Challenge 3–Uncanny Phenomenon and Embodiment

The uncanny phenomenon (sometimes referred to as the uncanny valley) refers to the lack of affinity yielding feelings of unease or disgust when looking at, or interacting with, something artificial which falls just short of appearing natural (Mori, 1970; Wang et al., 2015). The cause of this effect is still undetermined, but recent studies have suggested that this effect might be driven by mismatches between the apparently-biological appearance of the offending stimuli and non-biological kinematics and/or inappropriate features such as temperature and surface textures (Saygin et al., 2012; Kätsyri et al., 2015). The main triggers for uncanny valley seem to be in the realms of computer-generated avatars (MacDorman et al., 2009; McDonnell and Breidt, 2010) and interactive humanoid robots (Destephe et al., 2015; Strait et al., 2017) and, as such, much of research into this topic has focussed on faces. Recent studies have suggested that this effect is amplified when experienced through an HMD (Hepperle et al., 2020), highlighting the importance of this factor in the context of tracked VR experiences.

Little work has, by contrast, examined such responses toward hands. In the context of prosthetic hands, Poliakoff et al. (2013, 2018) demonstrated that images of life-like prosthetic hands were rated as more eerie than anatomical or robotic hands in equivalent poses. This effect appears to be eliminated in some groups with extensive experience (e.g., in observers who themselves have a limb absence), but is still strongly experienced by prosthetists and non-amputees trained to use a prosthetic hand simulator (Buckingham et al., 2019).

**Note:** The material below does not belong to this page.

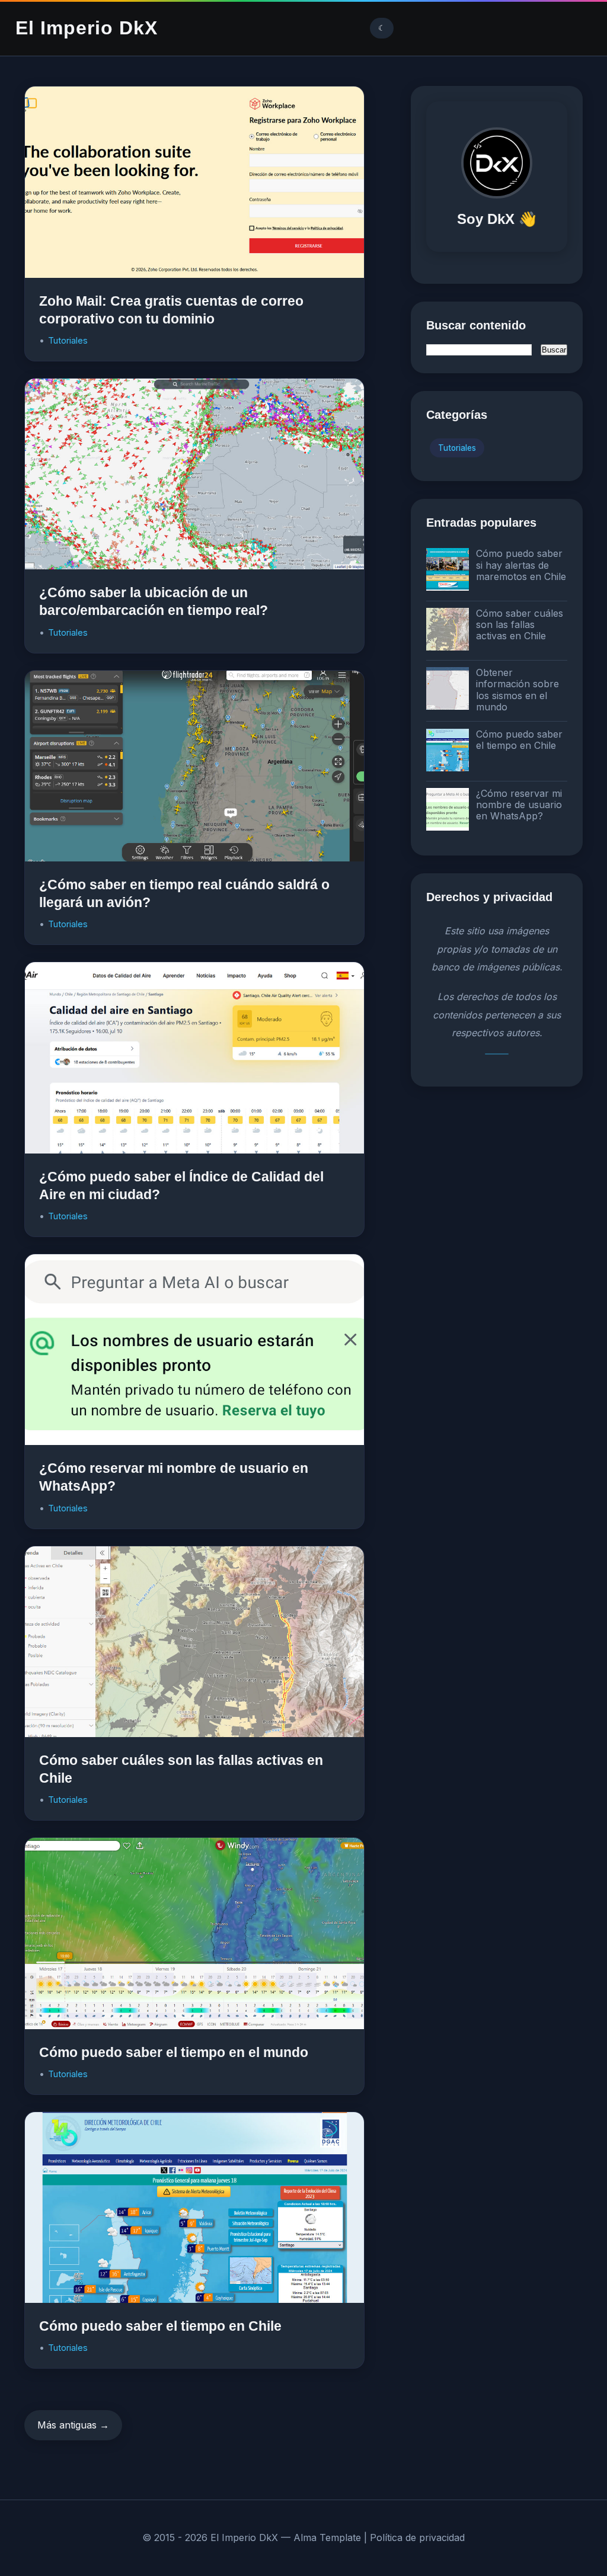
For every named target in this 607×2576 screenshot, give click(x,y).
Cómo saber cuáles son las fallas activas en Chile (519, 624)
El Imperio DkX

Given the strong possibility of inducing a presence-hindering effect if virtual hands are sufficiently disconcerting (Brenton et al., 2005), it seems prudent to recommend outline or cartoon hands as the norm for even strongly-embodied VR experiences. This suggestion is particularly important for “untethered” HMDs, due to the fact that rendering photorealistic images of hands tracked at the high frequencies required to visualize the full range of dextrous actions will require significant computing power. A final point in this regard which also bears mention is that the uncanny valley is not a solely visual experience, but a multisensory one. For example, it has been shown that user’s experience of their presence in VR rapidly declines when the visual cues in a VR scenario do not match with the degree of haptic feedback (Berger et al., 2018). Furthermore it has recently been shown that when the artificiality of tactile cues and visual cues are mismatched, this can also generate a reduction in feelings of ownership (D’Alonzo et al., 2019). Thus if tactile cues are to become a feature of hand tracking and visualization, care must be taken to avoid features of this so-called “haptic uncanny valley” (Berger et al., 2018).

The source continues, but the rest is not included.